Biden uses executive action to tighten gun controls
WASHINGTON — President Joe Biden, pushing his first gun-control measures since taking office, announced a half-dozen executive actions Thursday aimed at addressing a proliferation of gun violence across the nation that he called an “epidemic and an international embarrassment.”
Biden's Thursday announcement delivers on a pledge the president made last month to take what he termed immediate “common-sense steps” to address gun violence, after a series of mass shootings drew renewed attention to the issue. His announcement came the same day as yet another, this one in South Carolina, where five people were killed.
Biden emphasized the scope of the problem: Between the mass killings in Atlanta massage businesses and the Colorado grocery store shooting last month, there were more than 850 additional shootings that killed 250 and injured 500 in the U.S., he said.
But Thursday's announcement underscores the limitations of Biden's executive power to act on guns.
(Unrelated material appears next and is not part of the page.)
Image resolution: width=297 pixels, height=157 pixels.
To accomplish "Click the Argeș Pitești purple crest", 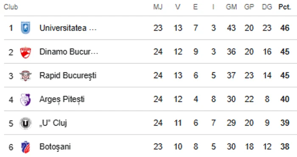I will coord(25,99).
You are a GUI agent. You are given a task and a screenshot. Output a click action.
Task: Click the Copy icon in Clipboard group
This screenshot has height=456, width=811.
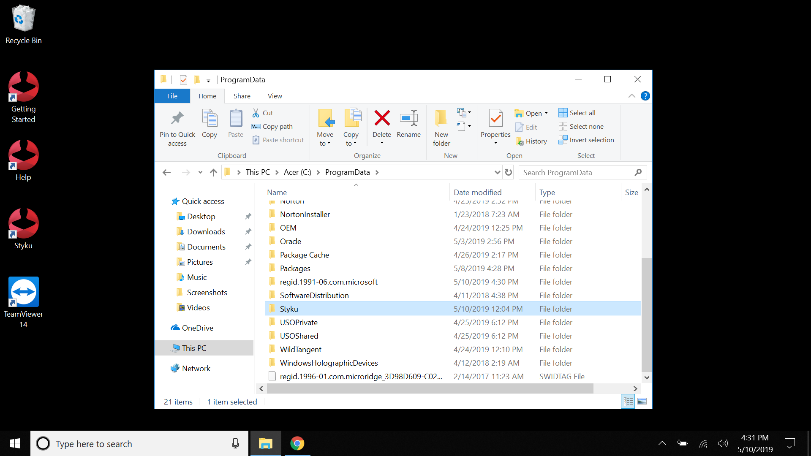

His orders tighten regulations on homemade guns and provide more resources for gun-violence prevention, but fall far short of the sweeping gun-control agenda he laid out on the campaign trail.
On Thursday, Biden reiterated his urge Congress to act, calling on the Senate to take up House-passed measures closing background check loopholes. He also said Congress should pass the Violence Against Women Act, eliminate legal exemptions for gun manufacturers and ban assault weapons and high-capacity magazines.